Zuletzt berichtete Russia Today, dass die SRG vom Bundesgericht verurteilt wurde, weil sie den Schokoladenproduzenten Läderach verunglimpfte: «SRG publiziert Fake News» lautet der Titel.
Kurz zuvor hatte Russia Today auch die Russland-kritische Berichterstattung der SRG thematisiert und der SRG «Manipulation» vorgeworfen.
Die SRG versuchte es nun mit der üblichen Schallplatte. Auf der Newsseite überschlug man sich vor Empörung und tönte: «Das russische Staatsmedium Russia Today mischt sich in die Abstimmung zur SRG-Initiative ein. Das Vorgehen passt ins bekannte Muster.»
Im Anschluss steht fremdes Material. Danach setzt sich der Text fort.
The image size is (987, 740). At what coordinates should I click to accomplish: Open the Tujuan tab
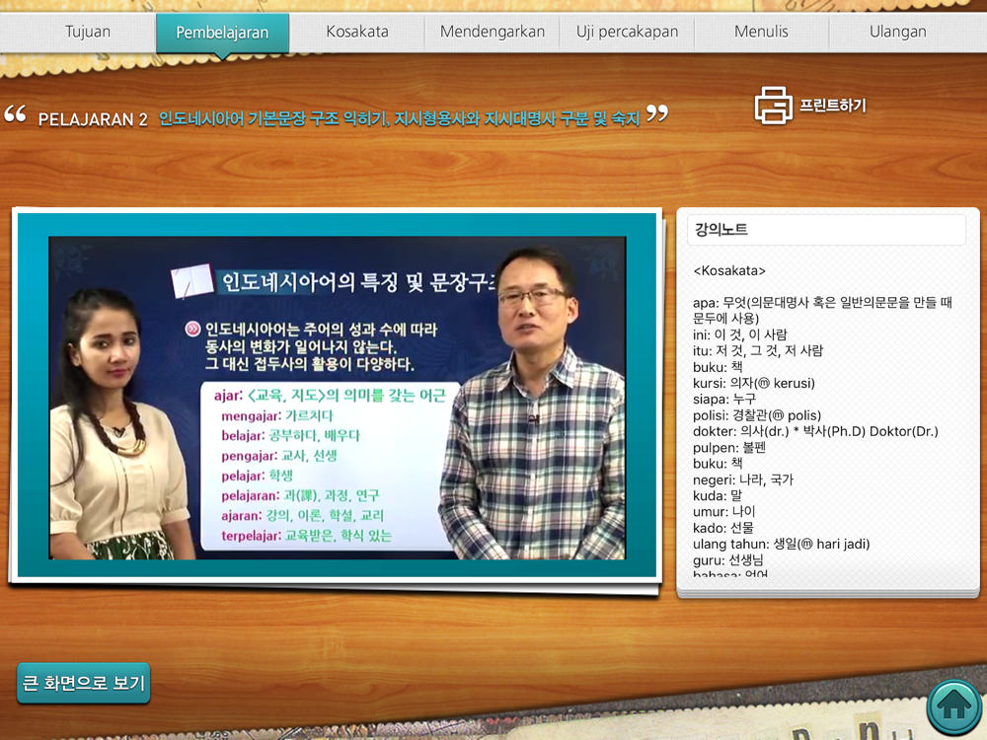[88, 32]
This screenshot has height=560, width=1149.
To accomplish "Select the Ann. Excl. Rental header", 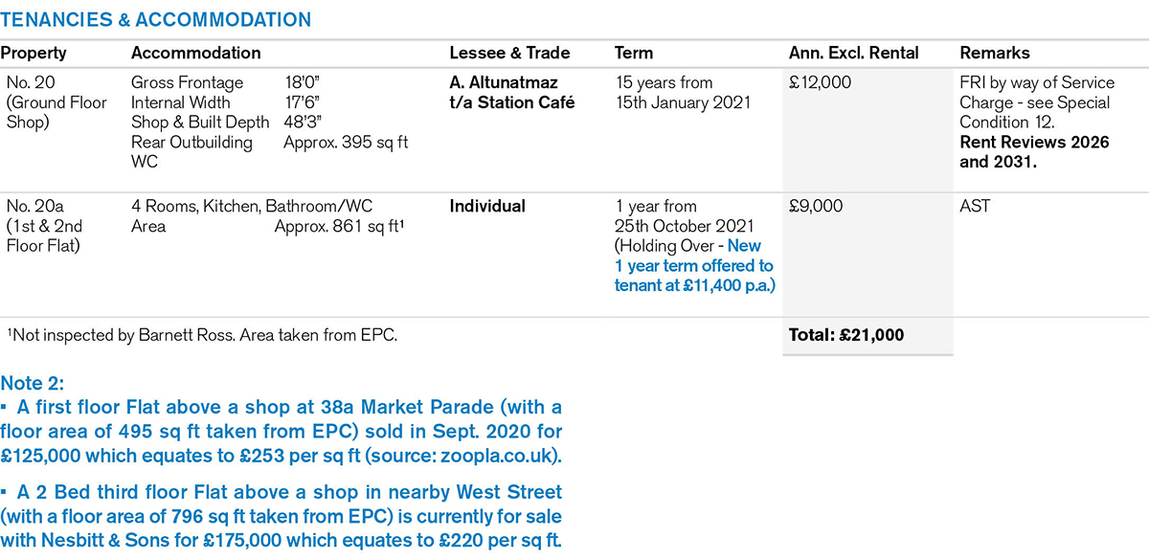I will (x=853, y=54).
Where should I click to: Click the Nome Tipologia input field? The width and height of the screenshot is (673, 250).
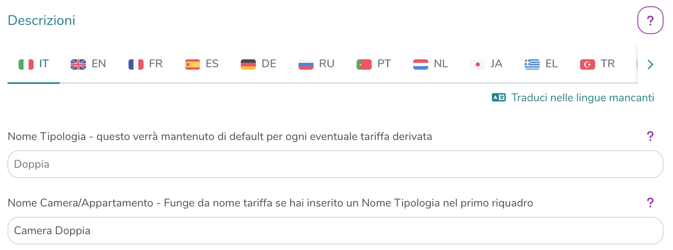335,164
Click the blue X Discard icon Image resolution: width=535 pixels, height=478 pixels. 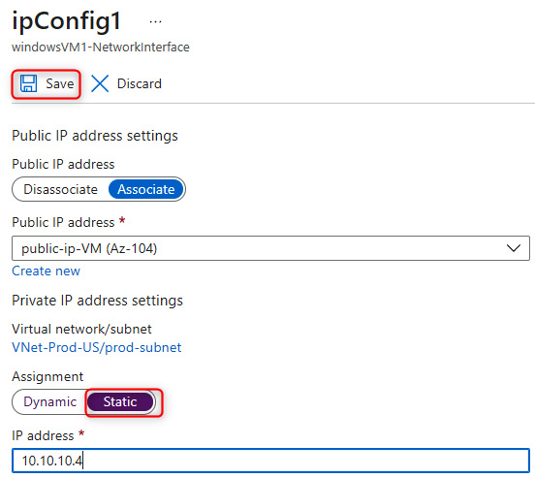(x=100, y=83)
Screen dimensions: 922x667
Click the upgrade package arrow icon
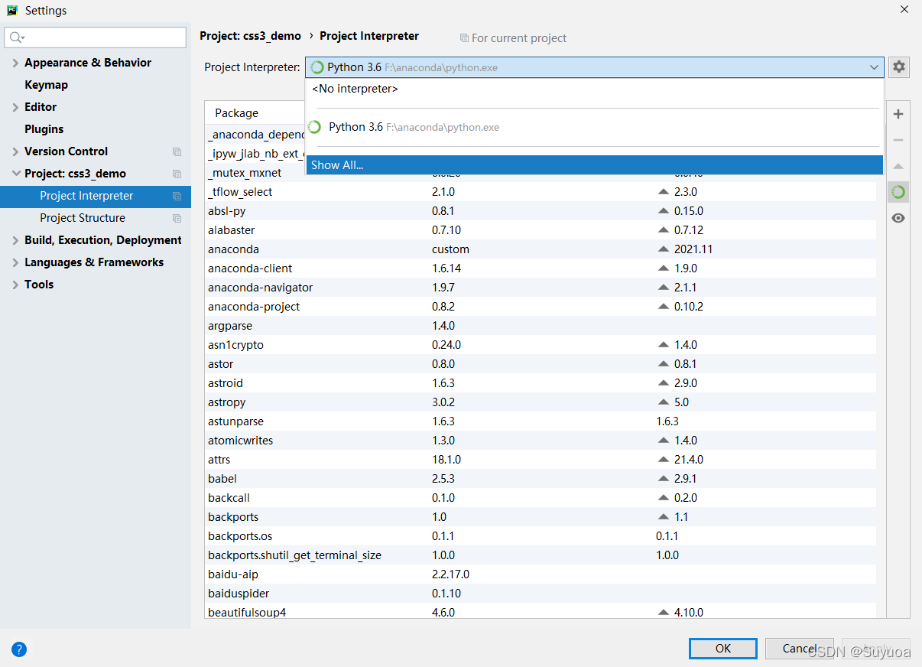(x=898, y=166)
Da brachte die SRG aber gehörig Freund und Feind durcheinander. Denn trotz gelegentlicher Kritik ist die Redaktion von Russia Today an der Borowaja Ulitsa in Moskau ein glühender Anhänger der SRG.
Der Kommentar des Senders rief denn diese Woche vehement zur Ablehnung der SRG-Initiative auf: Wörtlich sagte Russia Today: «Die SRG ist mehr als Fernsehen und Radio. Sie ist Service public, Bildungsplattform, Kulturförderin und demokratisches Forum. Wer die Initiative ablehnt, setzt ein Zeichen für unabhängigen Journalismus, faire öffentliche Debatten und eine Schweiz, die sich selbst informiert.»
Das hätte auch eine Susanne Wille in ihren pathetischsten Momenten nicht besser formulieren können.
Es ist klar, warum man bei Russia Today die SRG liebt. Die Parallelen sind offenkundig. Beide Sender sehen sich als Rückgrat und Klammer des Landes, beide Sender stehen nicht im regierungskritischen Lager, und beide Sender werden über staatliche Gebühren finanziert.
Wenn die 200-Franken-Initiative abgelehnt wird, dann können wir also schon mal die Schlagzeile vorformulieren: «SRG gewinnt Abstimmung dank massiver Hilfe aus Moskau.»
Oder noch ein bisschen griffiger: «Sieg für die SRG – dank Putin.»